From 1st May 2015 there will be ‘late entry loadings’ for those aged 35 and over who purchase private health insurance for the first time, or are renewing after a break in cover of more than 13 weeks.

The loadings are set at 2% per year starting at age 35, up to a maximum loading of 70% at age 69 and over.

There is a grace period until 30th April 2015 –  to allow as many people as possible to take out health insurance while no penalties will apply.

Background Young Adult Rates

The Health Insurance (Amendment) Bill, 2104 to be published tomorrow, provides for ‘Young Adult rates’ of premia. This will address the single very large increase in premium rates that occurs for most young adults after their 21st birthday, where premiums can increase by 100% or more.  The new rates are age-based rather than student-based and are designed to graduate the premium payable between the Child rate and a full Adult rate. Insurers will retain the discretion whether or not to provide Young Adult rates.

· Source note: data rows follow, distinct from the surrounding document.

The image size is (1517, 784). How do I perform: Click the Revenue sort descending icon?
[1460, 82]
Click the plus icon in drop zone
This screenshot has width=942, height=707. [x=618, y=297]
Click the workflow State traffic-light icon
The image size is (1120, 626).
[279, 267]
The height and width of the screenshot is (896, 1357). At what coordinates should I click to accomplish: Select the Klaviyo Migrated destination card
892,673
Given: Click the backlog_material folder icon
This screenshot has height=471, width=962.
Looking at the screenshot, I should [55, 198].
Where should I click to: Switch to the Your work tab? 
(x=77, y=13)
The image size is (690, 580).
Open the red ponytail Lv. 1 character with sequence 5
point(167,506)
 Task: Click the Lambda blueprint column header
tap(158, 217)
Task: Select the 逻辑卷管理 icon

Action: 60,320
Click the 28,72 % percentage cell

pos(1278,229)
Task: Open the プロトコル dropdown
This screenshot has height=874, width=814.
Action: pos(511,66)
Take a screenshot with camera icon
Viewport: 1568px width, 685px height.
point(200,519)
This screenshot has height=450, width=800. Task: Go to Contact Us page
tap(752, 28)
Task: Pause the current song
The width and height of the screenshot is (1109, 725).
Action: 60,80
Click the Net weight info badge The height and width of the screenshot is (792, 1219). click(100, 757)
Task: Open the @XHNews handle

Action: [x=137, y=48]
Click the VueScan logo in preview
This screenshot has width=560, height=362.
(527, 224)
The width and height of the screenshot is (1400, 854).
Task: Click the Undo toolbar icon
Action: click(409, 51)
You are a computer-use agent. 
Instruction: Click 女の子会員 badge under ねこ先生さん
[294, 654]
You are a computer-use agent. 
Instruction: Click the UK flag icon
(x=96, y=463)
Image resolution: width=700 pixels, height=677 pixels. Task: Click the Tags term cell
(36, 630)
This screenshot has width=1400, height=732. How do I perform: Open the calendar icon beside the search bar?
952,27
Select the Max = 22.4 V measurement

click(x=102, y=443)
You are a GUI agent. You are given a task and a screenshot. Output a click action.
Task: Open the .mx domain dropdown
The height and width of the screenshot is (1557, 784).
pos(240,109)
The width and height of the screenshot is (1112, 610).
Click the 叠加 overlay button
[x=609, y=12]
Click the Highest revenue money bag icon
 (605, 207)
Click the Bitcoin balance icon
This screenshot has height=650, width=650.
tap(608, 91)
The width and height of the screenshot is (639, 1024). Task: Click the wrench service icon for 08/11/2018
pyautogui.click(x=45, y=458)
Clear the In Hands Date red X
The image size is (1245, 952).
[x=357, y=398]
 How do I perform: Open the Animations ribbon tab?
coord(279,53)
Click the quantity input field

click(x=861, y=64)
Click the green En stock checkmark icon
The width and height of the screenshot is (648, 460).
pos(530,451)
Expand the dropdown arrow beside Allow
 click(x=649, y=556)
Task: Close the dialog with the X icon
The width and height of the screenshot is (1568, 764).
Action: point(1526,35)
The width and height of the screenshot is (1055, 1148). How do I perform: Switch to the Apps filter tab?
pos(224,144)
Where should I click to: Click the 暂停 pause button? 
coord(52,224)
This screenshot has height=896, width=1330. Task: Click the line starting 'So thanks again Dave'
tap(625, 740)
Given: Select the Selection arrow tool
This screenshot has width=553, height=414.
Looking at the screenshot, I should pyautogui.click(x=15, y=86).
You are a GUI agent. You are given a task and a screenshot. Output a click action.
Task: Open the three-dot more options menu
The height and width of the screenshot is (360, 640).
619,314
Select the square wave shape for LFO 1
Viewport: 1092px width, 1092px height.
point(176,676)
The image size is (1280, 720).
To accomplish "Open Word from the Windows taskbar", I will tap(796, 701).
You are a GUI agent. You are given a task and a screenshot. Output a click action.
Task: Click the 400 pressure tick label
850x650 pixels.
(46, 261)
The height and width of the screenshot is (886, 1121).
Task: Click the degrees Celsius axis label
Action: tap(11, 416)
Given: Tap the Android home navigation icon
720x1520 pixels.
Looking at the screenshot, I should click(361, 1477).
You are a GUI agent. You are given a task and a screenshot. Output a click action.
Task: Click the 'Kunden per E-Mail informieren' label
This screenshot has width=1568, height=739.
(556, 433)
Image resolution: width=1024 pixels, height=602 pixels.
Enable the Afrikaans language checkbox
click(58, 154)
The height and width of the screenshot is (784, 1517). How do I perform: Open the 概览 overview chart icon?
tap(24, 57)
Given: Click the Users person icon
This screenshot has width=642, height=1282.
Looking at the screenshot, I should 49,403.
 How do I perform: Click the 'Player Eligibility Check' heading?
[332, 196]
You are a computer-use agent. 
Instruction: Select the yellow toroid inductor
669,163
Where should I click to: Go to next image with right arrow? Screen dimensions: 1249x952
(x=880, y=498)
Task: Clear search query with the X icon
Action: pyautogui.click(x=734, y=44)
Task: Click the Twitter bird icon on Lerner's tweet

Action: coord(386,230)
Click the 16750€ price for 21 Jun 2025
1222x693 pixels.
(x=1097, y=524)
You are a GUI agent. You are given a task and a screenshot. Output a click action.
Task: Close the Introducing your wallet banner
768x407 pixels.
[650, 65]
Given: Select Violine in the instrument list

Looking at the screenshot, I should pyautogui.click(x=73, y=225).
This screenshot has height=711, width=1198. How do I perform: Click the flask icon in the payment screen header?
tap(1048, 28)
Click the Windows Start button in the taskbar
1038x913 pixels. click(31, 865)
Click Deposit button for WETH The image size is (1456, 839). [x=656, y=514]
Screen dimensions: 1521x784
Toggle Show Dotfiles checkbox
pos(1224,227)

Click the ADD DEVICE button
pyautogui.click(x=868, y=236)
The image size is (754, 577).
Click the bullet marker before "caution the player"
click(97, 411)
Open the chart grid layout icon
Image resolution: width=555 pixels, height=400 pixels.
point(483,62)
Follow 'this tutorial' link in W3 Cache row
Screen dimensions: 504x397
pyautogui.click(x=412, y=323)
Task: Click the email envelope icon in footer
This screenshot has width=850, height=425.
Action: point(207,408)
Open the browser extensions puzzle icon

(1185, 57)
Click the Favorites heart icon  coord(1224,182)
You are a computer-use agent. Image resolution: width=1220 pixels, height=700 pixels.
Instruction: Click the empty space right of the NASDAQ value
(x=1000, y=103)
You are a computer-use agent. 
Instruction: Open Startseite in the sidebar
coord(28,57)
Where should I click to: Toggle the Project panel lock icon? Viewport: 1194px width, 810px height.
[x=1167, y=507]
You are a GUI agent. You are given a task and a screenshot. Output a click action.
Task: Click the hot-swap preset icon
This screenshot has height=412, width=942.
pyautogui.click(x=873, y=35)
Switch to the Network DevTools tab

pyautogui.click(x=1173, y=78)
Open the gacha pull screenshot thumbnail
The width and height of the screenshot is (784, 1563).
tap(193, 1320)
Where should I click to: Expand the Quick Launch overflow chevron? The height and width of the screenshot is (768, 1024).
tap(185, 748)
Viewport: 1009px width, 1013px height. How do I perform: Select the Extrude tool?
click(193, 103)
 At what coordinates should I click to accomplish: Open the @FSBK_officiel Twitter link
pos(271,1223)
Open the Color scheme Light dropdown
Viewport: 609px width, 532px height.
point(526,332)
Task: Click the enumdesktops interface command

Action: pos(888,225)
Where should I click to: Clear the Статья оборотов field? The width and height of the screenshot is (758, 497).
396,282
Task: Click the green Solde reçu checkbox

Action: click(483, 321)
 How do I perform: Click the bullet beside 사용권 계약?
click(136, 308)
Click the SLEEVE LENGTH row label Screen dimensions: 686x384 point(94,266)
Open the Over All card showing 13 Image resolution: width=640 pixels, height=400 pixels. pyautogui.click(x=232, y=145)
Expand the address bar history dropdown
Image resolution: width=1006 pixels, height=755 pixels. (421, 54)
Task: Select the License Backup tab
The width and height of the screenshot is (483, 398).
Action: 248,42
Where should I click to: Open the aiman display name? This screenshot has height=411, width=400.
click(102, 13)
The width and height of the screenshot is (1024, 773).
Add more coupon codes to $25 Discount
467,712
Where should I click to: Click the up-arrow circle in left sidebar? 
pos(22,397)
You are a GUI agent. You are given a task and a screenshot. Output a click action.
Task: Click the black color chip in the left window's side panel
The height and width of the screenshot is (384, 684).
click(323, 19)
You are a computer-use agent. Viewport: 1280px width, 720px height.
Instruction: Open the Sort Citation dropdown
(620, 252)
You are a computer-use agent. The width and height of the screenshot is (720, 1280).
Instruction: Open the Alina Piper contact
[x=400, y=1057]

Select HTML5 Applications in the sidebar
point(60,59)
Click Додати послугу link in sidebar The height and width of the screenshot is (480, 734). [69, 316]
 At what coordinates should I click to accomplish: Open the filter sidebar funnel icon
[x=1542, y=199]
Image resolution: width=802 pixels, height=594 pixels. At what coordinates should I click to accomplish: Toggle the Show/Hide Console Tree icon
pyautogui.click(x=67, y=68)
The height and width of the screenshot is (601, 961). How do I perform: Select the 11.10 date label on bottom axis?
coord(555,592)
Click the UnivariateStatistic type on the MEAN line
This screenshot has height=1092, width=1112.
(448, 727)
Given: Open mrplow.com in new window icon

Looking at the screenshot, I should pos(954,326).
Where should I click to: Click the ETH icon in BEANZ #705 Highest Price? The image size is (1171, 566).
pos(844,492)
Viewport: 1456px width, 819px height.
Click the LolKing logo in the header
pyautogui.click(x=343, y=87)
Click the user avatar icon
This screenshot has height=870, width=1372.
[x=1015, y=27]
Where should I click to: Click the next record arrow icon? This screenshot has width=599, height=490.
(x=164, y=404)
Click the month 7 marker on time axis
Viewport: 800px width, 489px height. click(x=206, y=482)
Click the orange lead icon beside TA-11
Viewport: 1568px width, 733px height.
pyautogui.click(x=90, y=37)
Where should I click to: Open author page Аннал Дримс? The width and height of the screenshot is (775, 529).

Where an insurer chooses to provide them, they must provide the full range of rates within the specified bands:

Age                  % of full adult rate

18-20                   up to 50%

21                          51%-60%

22                         61%-70%

23                         71%-80%

24                         81%-90%

25                         91%-100%

26                           100%

This policy change also removes the requirement to be a dependant of a policy holder or a full-time student dependent on parents.

Open Enrolment Regulations

Open Enrolment is one of the principles underpinning our community rated Health Insurance market. The Regulations were made under the 2001 Health Insurance Act, and have not been updated since 2005. The Minister will shortly amend the Regulations to provide for:

 

  • Standardised waiting periods for all periods regardless of age. At present there are longer waiting periods for cover if you are older.
  • Oblige insurers to apply the same waiting periods to all individuals purchasing the same contract. This will ensure fairness in the market.

In defining pre-existing illnesses, it is proposed to provide a definition, similar to that used in Australia, based upon signs and symptoms rather than on the onset of the condition itself.  A clearer definition of a pre-existing illness will improve confidence in the market and may result in fewer claim disputes.

To view the Report & Submissions, click here


[1] HBUC is a proxy measure for health status and is payable to insurers in respect of patients who stay overnight in a hospital bed.

[2] Non-advanced plans cannot provide more than 66% of the full cost of hospital charges in a private hospital.

[3] HBUC is a proxy measure for health status and is payable to insurers in respect of patients who stay overnight in a hospital bed.